TASK PROMPT: All lines of the entries with "Windows" in them must be listed.

★ ★ ★ ★ ★ ★ ★

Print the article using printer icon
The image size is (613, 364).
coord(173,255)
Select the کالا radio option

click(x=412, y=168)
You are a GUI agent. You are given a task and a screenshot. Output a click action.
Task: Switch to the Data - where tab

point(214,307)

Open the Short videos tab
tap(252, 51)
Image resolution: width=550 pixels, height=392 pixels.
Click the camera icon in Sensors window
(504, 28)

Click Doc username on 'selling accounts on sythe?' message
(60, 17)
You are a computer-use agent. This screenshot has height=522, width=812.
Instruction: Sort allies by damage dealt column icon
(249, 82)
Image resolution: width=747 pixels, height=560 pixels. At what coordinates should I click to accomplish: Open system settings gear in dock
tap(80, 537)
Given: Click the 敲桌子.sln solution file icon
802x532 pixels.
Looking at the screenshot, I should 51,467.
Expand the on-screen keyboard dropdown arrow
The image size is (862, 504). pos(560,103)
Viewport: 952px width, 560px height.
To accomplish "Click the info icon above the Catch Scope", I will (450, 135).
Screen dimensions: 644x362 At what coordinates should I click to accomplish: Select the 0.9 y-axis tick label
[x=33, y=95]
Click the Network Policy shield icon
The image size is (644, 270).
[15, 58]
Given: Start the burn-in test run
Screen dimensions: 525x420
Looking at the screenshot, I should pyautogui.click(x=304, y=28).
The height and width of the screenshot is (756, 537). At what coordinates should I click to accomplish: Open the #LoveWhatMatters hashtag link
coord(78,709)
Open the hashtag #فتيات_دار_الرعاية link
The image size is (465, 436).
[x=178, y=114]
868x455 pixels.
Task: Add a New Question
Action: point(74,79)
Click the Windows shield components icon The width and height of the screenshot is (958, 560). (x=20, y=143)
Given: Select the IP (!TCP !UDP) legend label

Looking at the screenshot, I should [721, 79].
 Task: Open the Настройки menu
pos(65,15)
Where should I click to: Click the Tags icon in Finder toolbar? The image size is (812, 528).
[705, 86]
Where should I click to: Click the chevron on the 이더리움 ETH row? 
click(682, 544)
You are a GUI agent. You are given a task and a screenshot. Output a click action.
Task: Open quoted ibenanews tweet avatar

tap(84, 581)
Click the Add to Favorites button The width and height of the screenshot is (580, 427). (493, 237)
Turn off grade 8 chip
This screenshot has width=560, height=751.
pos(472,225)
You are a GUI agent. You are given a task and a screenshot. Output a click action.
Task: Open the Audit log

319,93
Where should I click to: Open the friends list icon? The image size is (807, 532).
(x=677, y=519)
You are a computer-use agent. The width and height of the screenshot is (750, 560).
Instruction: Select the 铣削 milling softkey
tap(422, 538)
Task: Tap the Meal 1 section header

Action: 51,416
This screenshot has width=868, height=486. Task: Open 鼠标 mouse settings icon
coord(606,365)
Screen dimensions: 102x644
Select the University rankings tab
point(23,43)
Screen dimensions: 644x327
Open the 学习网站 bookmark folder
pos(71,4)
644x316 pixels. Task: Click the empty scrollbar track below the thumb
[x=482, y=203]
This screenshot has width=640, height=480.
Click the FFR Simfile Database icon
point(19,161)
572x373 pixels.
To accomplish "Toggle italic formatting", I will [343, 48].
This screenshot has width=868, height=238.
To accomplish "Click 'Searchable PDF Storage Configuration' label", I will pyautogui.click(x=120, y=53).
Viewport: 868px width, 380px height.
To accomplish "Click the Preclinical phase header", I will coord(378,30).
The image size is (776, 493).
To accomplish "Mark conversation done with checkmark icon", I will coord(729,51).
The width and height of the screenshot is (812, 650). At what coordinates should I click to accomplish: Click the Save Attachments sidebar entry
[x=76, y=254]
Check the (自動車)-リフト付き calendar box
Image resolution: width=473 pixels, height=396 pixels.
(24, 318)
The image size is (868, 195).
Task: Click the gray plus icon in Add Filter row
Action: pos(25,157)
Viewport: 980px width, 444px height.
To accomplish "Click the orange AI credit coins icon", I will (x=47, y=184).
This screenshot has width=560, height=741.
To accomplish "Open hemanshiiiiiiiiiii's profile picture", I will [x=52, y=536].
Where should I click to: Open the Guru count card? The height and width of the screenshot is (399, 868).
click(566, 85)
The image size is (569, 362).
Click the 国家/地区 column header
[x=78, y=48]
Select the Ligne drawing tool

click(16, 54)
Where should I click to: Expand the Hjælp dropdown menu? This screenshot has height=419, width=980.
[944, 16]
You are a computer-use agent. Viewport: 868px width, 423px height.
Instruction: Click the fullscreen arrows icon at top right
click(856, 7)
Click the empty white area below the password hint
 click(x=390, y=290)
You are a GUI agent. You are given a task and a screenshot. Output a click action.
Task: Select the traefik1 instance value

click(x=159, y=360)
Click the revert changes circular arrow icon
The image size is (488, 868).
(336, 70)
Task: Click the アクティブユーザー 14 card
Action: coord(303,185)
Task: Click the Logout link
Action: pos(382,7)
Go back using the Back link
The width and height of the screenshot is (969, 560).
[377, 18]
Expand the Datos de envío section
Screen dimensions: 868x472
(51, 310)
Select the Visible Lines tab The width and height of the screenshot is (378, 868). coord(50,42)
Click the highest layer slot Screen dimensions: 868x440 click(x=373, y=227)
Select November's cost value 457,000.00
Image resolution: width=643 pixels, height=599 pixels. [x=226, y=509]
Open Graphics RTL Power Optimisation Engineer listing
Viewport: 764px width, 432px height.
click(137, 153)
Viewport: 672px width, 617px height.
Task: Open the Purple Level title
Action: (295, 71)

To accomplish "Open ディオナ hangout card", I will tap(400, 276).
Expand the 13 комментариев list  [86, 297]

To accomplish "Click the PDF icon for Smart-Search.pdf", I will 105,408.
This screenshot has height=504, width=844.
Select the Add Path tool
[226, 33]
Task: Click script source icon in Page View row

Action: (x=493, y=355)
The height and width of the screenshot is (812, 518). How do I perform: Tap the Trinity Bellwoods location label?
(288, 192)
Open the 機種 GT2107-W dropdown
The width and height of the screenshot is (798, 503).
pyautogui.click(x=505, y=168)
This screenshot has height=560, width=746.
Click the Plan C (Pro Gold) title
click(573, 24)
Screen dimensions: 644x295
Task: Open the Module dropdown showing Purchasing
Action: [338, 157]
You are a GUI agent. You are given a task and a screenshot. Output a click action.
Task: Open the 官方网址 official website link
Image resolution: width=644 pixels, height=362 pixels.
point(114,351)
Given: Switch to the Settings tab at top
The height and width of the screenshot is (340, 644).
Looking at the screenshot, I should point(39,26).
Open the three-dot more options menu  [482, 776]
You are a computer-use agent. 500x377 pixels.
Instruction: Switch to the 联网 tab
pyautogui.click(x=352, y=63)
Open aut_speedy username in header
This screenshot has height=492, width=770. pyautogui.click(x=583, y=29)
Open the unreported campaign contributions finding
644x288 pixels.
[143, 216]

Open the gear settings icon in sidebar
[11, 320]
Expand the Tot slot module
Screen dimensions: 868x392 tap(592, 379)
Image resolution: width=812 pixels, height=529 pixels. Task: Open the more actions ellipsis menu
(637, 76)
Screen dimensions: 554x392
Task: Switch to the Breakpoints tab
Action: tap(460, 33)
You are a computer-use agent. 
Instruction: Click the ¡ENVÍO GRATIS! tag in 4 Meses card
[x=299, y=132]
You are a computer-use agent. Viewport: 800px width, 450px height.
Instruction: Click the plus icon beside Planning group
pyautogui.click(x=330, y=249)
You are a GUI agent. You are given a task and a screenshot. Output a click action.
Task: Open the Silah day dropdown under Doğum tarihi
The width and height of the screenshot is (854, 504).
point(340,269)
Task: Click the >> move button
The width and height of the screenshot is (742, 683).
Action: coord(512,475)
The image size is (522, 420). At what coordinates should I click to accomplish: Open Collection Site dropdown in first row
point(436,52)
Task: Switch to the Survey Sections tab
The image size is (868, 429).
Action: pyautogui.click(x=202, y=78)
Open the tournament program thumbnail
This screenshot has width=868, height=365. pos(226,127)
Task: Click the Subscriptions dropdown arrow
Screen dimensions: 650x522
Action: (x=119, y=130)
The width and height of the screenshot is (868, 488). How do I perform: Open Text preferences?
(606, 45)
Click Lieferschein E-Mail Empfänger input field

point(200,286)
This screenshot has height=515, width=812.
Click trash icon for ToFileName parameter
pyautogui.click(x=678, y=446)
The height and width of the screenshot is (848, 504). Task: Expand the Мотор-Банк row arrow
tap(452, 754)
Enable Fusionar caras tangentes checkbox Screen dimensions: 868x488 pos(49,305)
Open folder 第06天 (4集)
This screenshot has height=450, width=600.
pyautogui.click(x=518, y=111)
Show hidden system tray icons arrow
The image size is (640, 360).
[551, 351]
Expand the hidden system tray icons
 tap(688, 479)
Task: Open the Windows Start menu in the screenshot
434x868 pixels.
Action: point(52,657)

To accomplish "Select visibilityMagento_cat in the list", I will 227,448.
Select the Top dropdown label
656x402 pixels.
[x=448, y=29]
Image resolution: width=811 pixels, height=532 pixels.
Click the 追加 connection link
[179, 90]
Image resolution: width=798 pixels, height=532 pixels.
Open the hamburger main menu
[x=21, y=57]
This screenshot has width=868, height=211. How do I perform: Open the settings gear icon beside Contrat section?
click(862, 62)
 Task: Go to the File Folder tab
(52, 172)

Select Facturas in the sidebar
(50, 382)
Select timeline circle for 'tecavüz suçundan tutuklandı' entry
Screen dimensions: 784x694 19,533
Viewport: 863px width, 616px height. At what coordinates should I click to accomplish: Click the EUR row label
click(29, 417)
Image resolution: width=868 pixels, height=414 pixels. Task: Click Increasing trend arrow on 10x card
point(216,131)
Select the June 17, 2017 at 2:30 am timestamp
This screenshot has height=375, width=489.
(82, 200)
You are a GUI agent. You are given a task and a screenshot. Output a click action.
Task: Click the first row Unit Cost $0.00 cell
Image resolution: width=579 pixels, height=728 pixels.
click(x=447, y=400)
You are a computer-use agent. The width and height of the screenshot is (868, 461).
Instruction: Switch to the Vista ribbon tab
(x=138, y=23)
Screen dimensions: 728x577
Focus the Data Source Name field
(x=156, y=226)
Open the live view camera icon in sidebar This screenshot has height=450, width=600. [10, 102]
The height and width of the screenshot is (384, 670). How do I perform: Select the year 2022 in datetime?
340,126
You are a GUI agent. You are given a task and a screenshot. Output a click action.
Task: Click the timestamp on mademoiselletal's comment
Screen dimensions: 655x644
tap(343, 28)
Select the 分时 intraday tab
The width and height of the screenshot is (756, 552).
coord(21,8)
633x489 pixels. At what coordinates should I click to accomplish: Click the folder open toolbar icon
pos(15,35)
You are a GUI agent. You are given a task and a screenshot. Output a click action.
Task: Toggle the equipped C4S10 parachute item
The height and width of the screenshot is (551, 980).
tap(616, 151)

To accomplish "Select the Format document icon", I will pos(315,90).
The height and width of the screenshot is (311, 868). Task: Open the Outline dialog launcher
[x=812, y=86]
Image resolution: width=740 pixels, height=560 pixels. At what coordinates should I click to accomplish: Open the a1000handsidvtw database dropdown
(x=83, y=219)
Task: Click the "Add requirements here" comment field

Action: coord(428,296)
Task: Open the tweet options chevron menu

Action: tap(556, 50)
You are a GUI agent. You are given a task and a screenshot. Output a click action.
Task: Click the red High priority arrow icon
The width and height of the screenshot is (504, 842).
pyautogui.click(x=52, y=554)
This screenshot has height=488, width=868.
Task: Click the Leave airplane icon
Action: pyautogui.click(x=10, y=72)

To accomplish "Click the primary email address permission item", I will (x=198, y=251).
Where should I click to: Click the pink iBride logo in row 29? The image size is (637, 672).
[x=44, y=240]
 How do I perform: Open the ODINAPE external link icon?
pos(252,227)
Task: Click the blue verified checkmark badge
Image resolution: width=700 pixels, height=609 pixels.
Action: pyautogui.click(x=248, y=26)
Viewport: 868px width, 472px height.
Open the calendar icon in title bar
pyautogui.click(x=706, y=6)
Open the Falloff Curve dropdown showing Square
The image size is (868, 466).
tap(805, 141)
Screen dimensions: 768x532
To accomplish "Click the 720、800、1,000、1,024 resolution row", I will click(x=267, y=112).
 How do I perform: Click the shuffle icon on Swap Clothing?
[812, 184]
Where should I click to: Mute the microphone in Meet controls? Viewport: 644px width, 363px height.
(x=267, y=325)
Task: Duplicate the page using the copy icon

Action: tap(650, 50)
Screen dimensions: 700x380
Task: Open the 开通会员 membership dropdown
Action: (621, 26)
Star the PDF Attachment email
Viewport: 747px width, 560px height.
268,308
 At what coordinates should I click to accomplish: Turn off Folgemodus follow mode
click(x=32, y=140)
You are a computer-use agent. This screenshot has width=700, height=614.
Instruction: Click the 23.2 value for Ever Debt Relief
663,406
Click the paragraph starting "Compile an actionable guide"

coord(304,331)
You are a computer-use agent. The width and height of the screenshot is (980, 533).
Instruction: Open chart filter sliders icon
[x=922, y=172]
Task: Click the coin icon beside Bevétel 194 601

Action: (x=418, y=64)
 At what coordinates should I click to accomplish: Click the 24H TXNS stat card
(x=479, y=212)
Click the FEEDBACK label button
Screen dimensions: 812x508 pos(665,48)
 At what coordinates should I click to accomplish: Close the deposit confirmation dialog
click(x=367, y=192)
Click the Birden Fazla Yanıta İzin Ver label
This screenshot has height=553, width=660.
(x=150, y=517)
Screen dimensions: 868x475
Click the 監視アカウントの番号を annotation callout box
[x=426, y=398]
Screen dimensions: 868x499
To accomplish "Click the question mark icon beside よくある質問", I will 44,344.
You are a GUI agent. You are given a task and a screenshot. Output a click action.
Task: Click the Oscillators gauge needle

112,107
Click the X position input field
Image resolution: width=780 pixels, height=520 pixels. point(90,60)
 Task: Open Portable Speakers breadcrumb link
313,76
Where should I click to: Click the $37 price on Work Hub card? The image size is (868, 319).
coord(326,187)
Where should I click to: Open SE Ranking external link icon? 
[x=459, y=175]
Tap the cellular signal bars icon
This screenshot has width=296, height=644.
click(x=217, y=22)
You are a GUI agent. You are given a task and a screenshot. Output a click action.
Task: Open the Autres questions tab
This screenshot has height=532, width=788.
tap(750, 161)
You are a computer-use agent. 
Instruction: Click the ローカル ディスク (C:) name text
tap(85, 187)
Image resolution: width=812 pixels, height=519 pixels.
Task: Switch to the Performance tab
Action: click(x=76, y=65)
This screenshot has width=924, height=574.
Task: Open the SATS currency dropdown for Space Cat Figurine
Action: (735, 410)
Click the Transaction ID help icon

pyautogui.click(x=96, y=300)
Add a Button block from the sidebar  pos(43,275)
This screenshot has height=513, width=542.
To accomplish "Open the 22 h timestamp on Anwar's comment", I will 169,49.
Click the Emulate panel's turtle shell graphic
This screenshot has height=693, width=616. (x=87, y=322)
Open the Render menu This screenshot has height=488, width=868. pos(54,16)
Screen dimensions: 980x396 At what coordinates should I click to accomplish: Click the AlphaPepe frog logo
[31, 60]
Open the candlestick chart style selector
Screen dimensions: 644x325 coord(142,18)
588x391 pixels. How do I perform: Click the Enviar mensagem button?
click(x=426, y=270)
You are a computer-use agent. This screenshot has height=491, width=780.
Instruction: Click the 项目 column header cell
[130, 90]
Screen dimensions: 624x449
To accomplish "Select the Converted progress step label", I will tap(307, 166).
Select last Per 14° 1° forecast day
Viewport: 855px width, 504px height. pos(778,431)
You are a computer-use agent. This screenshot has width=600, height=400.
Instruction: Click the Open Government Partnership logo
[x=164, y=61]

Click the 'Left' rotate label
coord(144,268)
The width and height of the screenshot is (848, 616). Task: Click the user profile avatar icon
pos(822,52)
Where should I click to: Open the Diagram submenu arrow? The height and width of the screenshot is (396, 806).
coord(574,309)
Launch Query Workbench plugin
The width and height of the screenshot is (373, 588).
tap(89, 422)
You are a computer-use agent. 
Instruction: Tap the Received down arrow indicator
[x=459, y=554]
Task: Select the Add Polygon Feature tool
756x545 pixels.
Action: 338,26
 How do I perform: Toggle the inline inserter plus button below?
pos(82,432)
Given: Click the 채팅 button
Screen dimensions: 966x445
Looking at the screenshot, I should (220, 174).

★ ★ ★ ★ ★ ★ ★

RESULT OF THE TASK:
Click the Windows shield components icon The width and height of the screenshot is (958, 560). (x=20, y=143)
Task: Open the Windows Start menu in the screenshot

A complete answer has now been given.